Quando as comparações são feitas levando em conta o número total de servidores civis ativos na administração federal, o primeiro mandato do governo FH registrou uma queda mais acentuada que o segundo. O período entre 1995 e 1998 teve uma diminuição de 10,5%, num contexto classificado pelo Ipea como de "reforma do Estado". Em 1994, eram 642 mil servidores civis ativos na administração federal, caindo para 631 mil em 1995 e 564 mil em 1998. O segundo mandato de FH registrou uma queda menor (2,7%), saindo de 545 mil em 1999 para 531 mil em 2002. Já os dois governos do ex-presidente Lula foram classificados como de "fortalecimento da capacidade de Estado", apresentando crescimento no número de servidores civis ativos de 7,3% no primeiro mandato e de 4,8% no segundo mandato.

Apesar do forte ingresso de servidores ao longo da última década, há, segundo o estudo, espaço para mais contratações, uma vez que isso não foi suficiente para repor todos aqueles que se aposentaram ou saíram do serviço público. "Houve ao menos três momentos importantes de corrida à aposentadoria que, de modo geral, coincidem com períodos que precederam ou acompanharam reformas previdenciárias: 1991; 1995 a 1998 e 2003", destaca o estudo.
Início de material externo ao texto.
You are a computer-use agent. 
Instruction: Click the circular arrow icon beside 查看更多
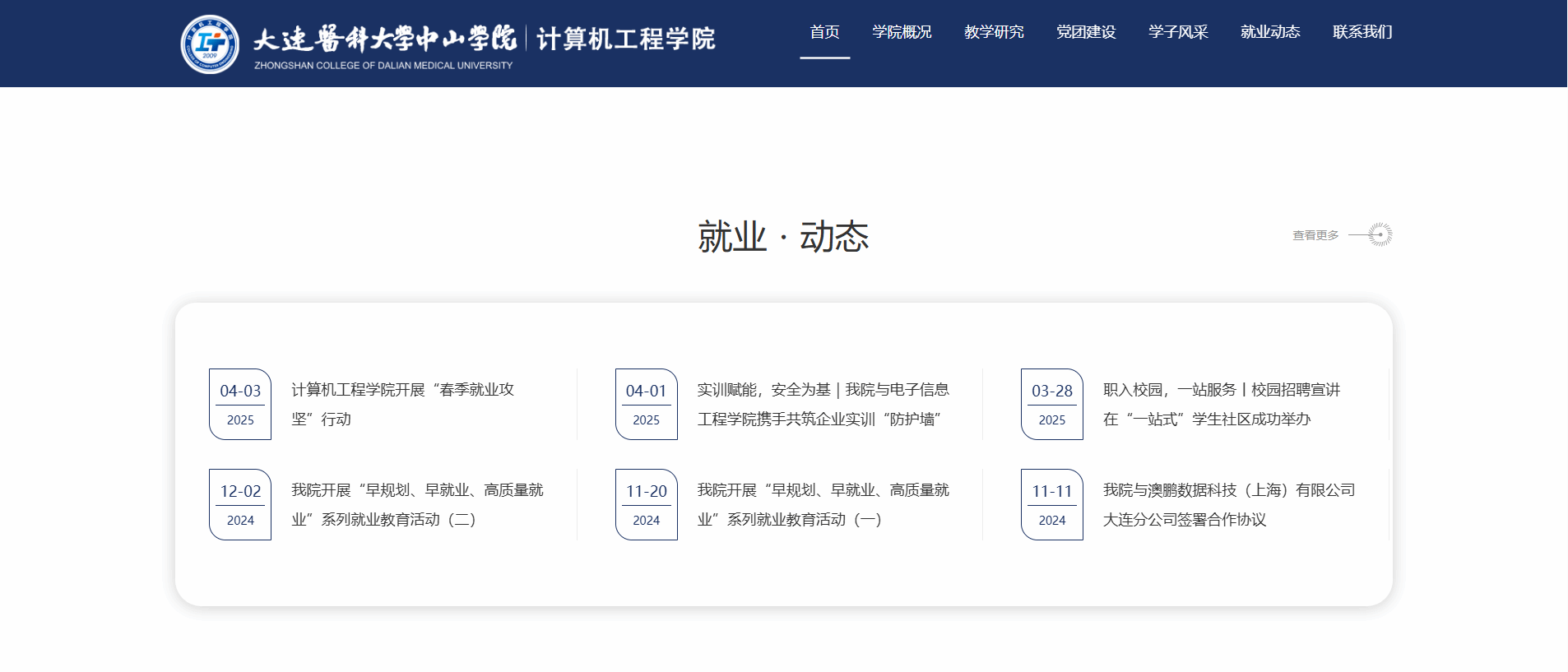coord(1380,234)
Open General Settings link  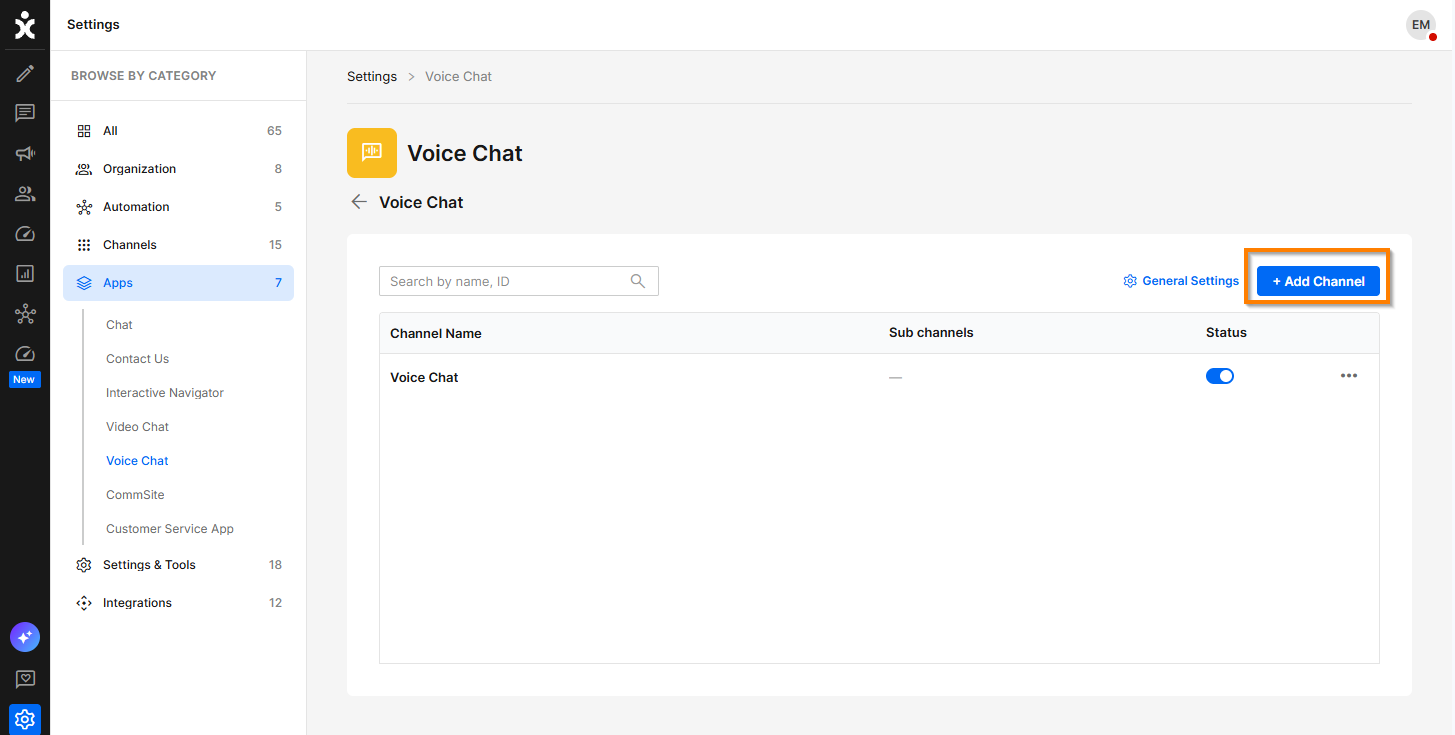(1181, 281)
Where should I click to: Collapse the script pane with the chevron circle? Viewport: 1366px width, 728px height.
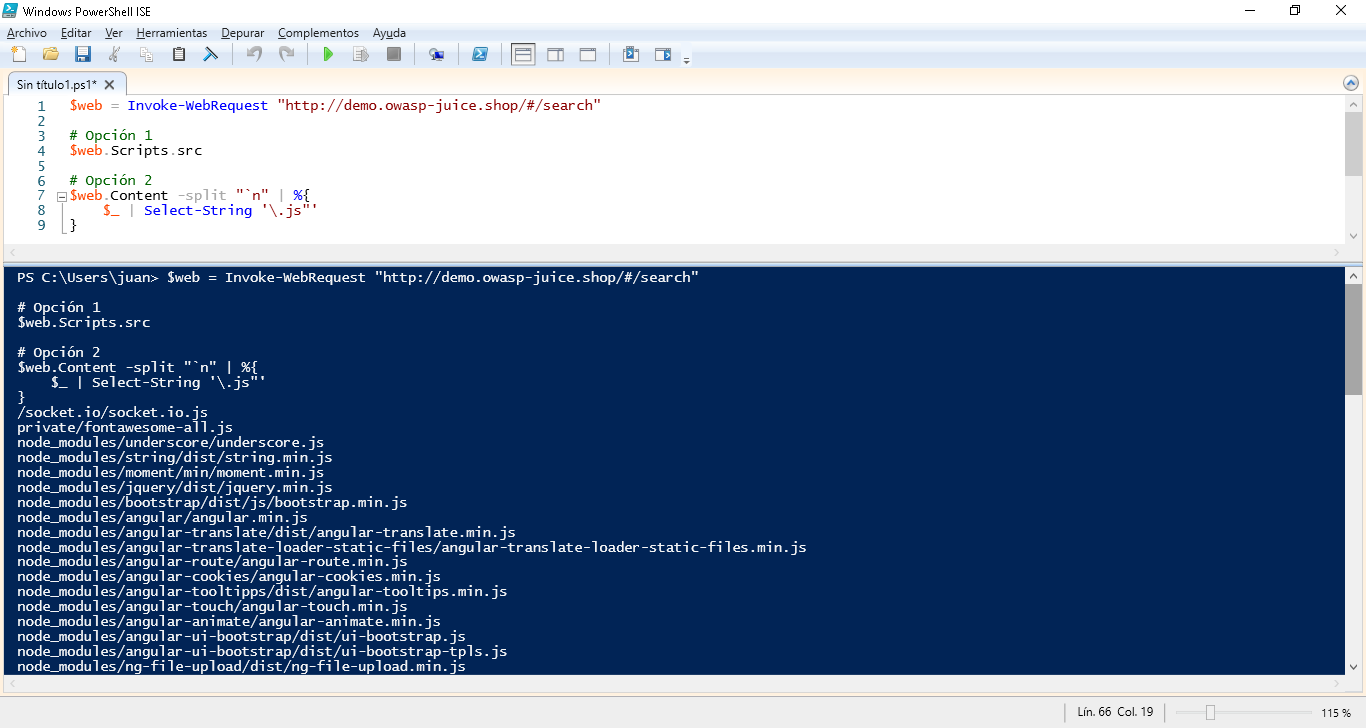click(1351, 84)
Também de acordo com o Ipea, os gastos com pessoal não saíram do controle do governo federal, uma vez que permaneceram estáveis ao longo da última década quando comparados com a arrecadação. O Ipea aponta que em 2009 (último ano com dados disponíveis), os gastos com pessoal nas três esferas de governo representou 41,2% do total de despesas, 42,1% do total das receitas, e 14% do PIB.

Ainda segundo o Ipea, houve uma melhora no processo de seleção dos servidores, "a partir de critérios meritocráticos, por meio de concursos públicos, e mais para atividades-fim, que exigem nível superior de escolarização, do que para atividades-meio, indicando a possibilidade de maiores impactos sobre a produtividade agregada do setor público".

Além disso, o estudo afirma que as contratações realizadas nos últimos anos fizeram aumentar o número de servidores com vinculação estatutária, "em detrimento seja do padrão celetista, seja de várias formas de contratação irregulares ou precárias". Para o Ipea, isso permite colocar o novo contingente de força de trabalho a serviço do Estado "sob direitos e deveres comuns e estáveis, podendo com isso gerar maior coesão e homogeneidade no interior da categoria como um todo, aspecto este considerado essencial para um desempenho satisfatório do Estado no longo prazo".

O Ipea mostra ainda que, desde 1995, aumentou a participação feminina na administração pública nos três níveis de governo. No primeiro ano do governo FH, elas já eram maioria - 56,6% - passando para 58,6% em 2010, último ano do governo Lula. A distribuição, no entanto, é desigual. Na administração federal, elas são minoria (35,1%), mas o quadro se inverte na estadual (57,3%) e na municipal (64%). "O que explica tal participação diferenciada é o número de mulheres predominante nas funções de saúde, assistência social e educação, as quais, como já referido, são assumidas em maior parte pelos estados e municípios. A tendência evidenciada pelos dados aponta para diminuição da participação feminina nos estados e aumento nos municípios e na esfera federal", diz o estudo.

As fontes do estudo foram os os Censos Demográficos, a Pesquisa Nacional por Amostra de Domicílios (PNAD), a Relação Anual de Informações Sociais (Rais) e o Sistema Integrado de Administração de Recursos Humanos (Siape).